Boris Johnson hat vorerst gut lachen. Die kleinen und größeren Skandale rund um seine Dienstwohnung und seine geschmacklosen Äußerungen zu Coronatoten haben ihm nicht geschadet. Bei den Regionalwahlen vergangene Woche fuhr er einen Achtungserfolg ein, konnte im Wahlkreis des nordenglischen Hafenstädtchens Hartlepool sogar der Labour-Partei eines ihrer traditionellen Mandate abringen. Vorerst sitzt er also wieder sicher im Sattel. Ungeachtet der hohen Todesrate in der Coronakrise punktete er vor allem mit dem gut funktionierenden Impfmanagement.
Doch die Regionalwahlen, die auf dem ersten Blick auch wegen der Krise der Labour-Partei für die Konservativen so positiv ausfielen, zeigen auf den zweiten Blick ein tief gespaltenes Land. Die Kluft zwischen den einstigen Brexit-Gegnern und Brexit-Befürwortern hat sich nicht geschlossen. Und ungeachtet der stabilen Mehrheit für die Tories tickt in zwei wichtigen Teilen – in Nordirland und Schottland – eine historische Zeitbombe.

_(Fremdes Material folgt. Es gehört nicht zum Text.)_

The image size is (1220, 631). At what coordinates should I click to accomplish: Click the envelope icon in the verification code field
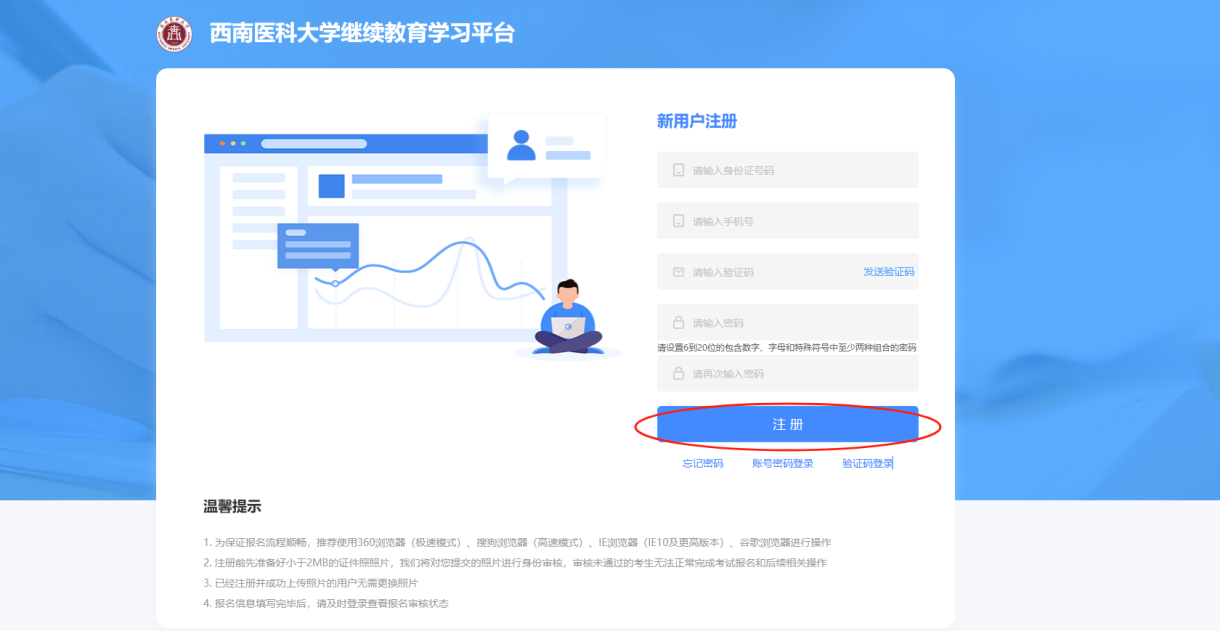[678, 272]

Nordirland brennt wieder: Der alte Konflikt zwischen katholischen Anhängern einer Vereinigung mit der Republik Irland und den protestantischen Unionisten ist nach dem Brexit neu entflammt. Jetzt rächt sich, dass Johnson in seinem populären, aber unverantwortlichen Bekenntnis für einen Hard Brexit keine Rücksicht auf die britische Provinz nahm. Nordirlands Protestanten fühlen sich im Stich gelassen. Ihre paramilitärischen Gruppen, gepaart mit kriminellen Banden, zeigen Bereitschaft zu neuen Gewaltaktionen. Während Johnson versucht, die Verantwortung für neue Warenkontrollen in der Irischen See auf Brüssel abzuschieben, sieht die katholische Bevölkerung erstmals eine Chance nahen, die Insel wiederzuvereinen.

Wäre die Tory-Regierung statt radikal antieuropäisch etwas pragmatischer gewesen, hätte ganz Großbritannien im Binnenmarkt mit den ehemaligen Partnern verbleiben können: Das Nordirlandproblem wäre nicht akut geworden. Dann hätte es weder Warenkontrollen an der inneririschen Grenze, die laut Karfreitagsabkommen ausgeschlossen sind, noch in der Irischen See gegeben.

Nicht anders in Schottland. Das Beharren auf einer völligen Trennung von der EU hat der Unabhängigkeitsbewegung in diesem europafreundlichen Teil Großbritanniens Auftrieb gegeben. Selbst wenn es der regierenden Schottischen Nationalpartei bei dieser Wahl nicht gelungen ist, die absolute Mehrheit zu erlangen, im künftigen Regionalparlament haben die Befürworter einer Trennung von London die klare Mehrheit. Und diese Mehrheit aus SNP und Grünen wird weiterhin die Loslösung vorantreiben. Der Hard Brexit hat in Belfast wie in Edinburgh die Stimmung verschärft. So wie die nordirischen Protestanten fühlen sich auch viele Schotten von Johnson verraten.

Es wäre kurzsichtig, aus der Position eines Proeuropäers zu hoffen, dass sich Nordirland und Schottland nun rasch von Großbritannien lösen und sich wieder voll und ganz der EU anschließen. Denn dieser Prozess würde ohne verantwortungsvolle Begleitung von neuen Konflikten und Chaos begleitet. So wie Nordirland ist auch Schottland gespalten, in eine Bevölkerung, die in der britischen Gesellschaft und Wirtschaft fest verankert ist, und eine, die von einer souveränen Zukunft träumt. Ohne Vorsicht brechen nicht nur alte Konflikte auf, es könnte eine tiefe neue Kluft entstehen.